It seems post-training quantization works for some model structures and not for others. For example, when I run my code with
model = keras.Sequential([
keras.layers.Flatten(input_shape=(28, 28)),
keras.layers.Dense(128, activation='relu'),
keras.layers.Dense(10)
])
# Train the digit classification model
model.compile(optimizer='adam',
loss=keras.losses.SparseCategoricalCrossentropy(from_logits=True),
metrics=['accuracy'])
model.fit(train_images, train_labels, epochs=2)
and the post-training quantization as
converter = tf.lite.TFLiteConverter.from_keras_model(model)
# This enables quantization
converter.optimizations = [tf.lite.Optimize.DEFAULT]
converter.target_spec.supported_types = [tf.int8]
# This ensures that if any ops can't be quantized, the converter throws an error
converter.target_spec.supported_ops = [tf.lite.OpsSet.TFLITE_BUILTINS_INT8]
# These set the input and output tensors to uint8 (added in r2.3)
converter.inference_input_type = tf.uint8
converter.inference_output_type = tf.uint8
# And this sets the representative dataset so we can quantize the activations
converter.representative_dataset = representative_data_gen
tflite_model = converter.convert()
with open('my_mnist_quant.tflite', 'wb') as f:
f.write(tflite_model)
the ! edgetpu_compiler my_mnist_quant.tflite
command works perfectly fine and creates a tflite model that has comparable performance to the one I trained on the server.
However, when I changed the model to
model = keras.Sequential([
keras.layers.InputLayer(input_shape=(28, 28)),
keras.layers.Reshape(target_shape=(28, 28, 1)),
keras.layers.Conv2D(64, kernel_size=3, activation='relu', input_shape=(28,28,1)),
keras.layers.Flatten(),
keras.layers.Dense(10, activation='softmax')
])
all I did was add a convolutional layer and some reshaping layers to my model. However, when I ran quantization with this model, everything ran fine until I tried to compile it with the edgetpu_compiler. In this case, the edgetpu_compiler complains and says that my model was not quantized, even though I ran the same exact code as the first model.

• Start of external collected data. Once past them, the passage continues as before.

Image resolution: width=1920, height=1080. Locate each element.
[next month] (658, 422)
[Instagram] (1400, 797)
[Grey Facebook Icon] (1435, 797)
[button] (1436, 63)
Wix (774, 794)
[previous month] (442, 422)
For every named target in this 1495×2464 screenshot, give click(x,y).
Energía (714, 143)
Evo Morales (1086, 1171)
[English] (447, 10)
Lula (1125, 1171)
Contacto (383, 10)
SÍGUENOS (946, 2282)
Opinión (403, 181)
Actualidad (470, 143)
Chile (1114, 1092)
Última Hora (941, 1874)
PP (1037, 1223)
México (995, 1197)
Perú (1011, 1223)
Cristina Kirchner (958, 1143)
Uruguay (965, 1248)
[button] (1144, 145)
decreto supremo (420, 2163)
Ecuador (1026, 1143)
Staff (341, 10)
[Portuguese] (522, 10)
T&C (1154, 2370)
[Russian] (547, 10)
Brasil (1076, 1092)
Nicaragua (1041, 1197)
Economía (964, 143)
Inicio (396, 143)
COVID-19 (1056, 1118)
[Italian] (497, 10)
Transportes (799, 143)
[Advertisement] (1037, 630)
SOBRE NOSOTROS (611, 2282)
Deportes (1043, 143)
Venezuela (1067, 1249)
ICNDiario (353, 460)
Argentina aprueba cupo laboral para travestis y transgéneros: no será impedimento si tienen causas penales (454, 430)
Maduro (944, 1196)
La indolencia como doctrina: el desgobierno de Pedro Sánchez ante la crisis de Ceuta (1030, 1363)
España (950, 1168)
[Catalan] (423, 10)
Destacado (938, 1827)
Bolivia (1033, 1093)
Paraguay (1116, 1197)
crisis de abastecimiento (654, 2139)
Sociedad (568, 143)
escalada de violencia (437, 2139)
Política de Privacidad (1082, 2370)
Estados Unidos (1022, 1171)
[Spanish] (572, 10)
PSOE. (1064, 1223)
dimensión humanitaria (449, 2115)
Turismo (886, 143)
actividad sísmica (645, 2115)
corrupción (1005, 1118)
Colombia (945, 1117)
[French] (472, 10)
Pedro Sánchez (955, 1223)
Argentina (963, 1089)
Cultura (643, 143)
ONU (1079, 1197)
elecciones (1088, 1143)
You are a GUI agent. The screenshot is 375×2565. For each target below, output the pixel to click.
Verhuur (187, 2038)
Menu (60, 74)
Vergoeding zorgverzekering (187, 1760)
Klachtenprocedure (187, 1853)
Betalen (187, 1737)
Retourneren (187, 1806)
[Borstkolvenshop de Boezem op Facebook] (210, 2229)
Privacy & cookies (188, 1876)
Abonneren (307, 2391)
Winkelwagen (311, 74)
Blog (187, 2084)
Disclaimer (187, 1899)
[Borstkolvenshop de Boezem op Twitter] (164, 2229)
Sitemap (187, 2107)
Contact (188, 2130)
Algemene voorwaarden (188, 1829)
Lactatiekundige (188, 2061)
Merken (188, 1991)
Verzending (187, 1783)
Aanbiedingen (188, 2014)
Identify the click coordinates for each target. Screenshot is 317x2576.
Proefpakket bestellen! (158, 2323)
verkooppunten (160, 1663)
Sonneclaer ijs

Can anyone explain to me why this sort of error occurs? Can a model not be quantized when it is a different structure?
If you are using tf-nightly or a newer version, the MLIR converter may be on, which isn't supported by the compiler yet. This may causes some weird error, if you try turning that off by adding:
converter.experimental_new_converter = False
that may just be the cause of your issue!